- [Task to complete]: Collect every line in the records that contains the word "three", and copy each of those lines out. Letter case matters.

- [Available records]:
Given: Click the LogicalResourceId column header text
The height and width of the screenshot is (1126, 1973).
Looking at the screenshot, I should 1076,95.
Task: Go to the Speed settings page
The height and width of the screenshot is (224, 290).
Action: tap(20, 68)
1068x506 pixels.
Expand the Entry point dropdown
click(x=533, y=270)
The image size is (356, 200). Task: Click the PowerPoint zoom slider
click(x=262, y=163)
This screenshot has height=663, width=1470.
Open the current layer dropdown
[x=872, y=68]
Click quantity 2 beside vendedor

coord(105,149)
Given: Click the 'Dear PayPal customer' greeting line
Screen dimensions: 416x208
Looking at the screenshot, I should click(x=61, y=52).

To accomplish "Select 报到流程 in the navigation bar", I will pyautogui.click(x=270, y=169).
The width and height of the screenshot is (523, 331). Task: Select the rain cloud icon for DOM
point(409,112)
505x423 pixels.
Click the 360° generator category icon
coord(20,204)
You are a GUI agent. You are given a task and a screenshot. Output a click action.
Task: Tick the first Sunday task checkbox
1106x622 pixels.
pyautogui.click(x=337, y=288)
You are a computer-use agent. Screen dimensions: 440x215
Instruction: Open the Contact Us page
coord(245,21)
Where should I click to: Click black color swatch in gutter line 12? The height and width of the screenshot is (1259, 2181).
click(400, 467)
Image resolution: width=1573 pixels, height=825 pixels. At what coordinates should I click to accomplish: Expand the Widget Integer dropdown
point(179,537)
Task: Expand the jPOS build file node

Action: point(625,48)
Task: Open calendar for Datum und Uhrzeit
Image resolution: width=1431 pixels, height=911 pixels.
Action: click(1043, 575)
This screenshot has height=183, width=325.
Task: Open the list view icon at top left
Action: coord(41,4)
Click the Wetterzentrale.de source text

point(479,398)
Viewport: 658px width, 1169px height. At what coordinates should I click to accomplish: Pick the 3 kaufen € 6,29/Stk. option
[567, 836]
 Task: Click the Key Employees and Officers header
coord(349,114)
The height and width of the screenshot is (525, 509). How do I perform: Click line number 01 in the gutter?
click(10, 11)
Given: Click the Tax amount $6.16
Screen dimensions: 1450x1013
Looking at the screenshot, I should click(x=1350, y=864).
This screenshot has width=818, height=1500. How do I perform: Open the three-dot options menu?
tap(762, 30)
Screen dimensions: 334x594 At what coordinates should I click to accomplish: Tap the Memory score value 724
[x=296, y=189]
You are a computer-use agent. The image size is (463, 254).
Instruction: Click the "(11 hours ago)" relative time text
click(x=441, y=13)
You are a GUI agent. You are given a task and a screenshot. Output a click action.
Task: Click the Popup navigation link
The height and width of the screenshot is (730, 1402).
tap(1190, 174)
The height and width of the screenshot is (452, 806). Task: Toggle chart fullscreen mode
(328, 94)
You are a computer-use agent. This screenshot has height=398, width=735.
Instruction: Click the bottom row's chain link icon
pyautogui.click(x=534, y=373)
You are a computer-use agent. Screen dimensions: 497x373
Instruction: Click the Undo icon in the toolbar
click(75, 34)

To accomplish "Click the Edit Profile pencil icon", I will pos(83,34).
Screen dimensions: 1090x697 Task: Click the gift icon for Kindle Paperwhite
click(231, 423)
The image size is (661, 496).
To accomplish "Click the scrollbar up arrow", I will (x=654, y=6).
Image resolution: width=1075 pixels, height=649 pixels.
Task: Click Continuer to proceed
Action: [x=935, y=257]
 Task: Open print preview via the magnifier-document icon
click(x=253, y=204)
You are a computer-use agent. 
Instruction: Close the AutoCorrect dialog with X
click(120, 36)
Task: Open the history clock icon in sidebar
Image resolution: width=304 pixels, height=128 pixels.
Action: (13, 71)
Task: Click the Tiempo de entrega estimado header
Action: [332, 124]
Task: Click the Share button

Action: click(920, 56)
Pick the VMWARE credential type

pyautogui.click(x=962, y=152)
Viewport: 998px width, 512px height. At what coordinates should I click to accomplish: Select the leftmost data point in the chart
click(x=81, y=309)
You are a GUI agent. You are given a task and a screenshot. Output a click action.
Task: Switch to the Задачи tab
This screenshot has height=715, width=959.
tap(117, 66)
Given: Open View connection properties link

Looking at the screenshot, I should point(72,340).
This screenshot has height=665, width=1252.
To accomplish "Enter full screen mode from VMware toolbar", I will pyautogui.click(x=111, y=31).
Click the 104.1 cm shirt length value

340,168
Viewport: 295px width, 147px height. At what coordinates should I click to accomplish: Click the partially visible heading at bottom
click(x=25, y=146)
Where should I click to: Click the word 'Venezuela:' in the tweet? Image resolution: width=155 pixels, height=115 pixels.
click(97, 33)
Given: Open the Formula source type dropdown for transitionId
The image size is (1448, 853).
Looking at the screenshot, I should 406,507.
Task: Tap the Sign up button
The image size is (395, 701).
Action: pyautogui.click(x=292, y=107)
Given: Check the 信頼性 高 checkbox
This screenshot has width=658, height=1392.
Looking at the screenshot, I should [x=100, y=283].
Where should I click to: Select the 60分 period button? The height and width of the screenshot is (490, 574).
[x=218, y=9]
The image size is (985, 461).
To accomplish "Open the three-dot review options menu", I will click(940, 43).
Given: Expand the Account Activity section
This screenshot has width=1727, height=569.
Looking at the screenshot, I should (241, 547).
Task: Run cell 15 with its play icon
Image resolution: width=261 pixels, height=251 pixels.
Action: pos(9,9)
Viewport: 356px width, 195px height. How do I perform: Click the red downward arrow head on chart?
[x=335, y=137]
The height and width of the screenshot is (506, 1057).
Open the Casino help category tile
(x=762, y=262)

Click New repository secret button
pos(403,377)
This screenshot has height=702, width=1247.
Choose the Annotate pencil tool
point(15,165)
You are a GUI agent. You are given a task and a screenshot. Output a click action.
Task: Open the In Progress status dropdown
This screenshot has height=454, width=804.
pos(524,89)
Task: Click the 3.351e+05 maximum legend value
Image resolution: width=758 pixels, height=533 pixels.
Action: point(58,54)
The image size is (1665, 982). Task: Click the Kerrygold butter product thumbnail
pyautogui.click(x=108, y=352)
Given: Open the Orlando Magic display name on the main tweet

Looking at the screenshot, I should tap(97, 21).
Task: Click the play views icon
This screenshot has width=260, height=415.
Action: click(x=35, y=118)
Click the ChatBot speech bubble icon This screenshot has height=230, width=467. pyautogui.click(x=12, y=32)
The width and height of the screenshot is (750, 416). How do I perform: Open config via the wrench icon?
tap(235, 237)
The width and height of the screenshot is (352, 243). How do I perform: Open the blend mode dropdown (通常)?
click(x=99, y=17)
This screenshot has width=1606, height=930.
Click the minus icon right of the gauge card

- [Response to this exercise]:
This screenshot has width=818, height=1500. How do I perform: Open the three-dot options menu?
To accomplish "Open the three-dot review options menu", I will click(940, 43).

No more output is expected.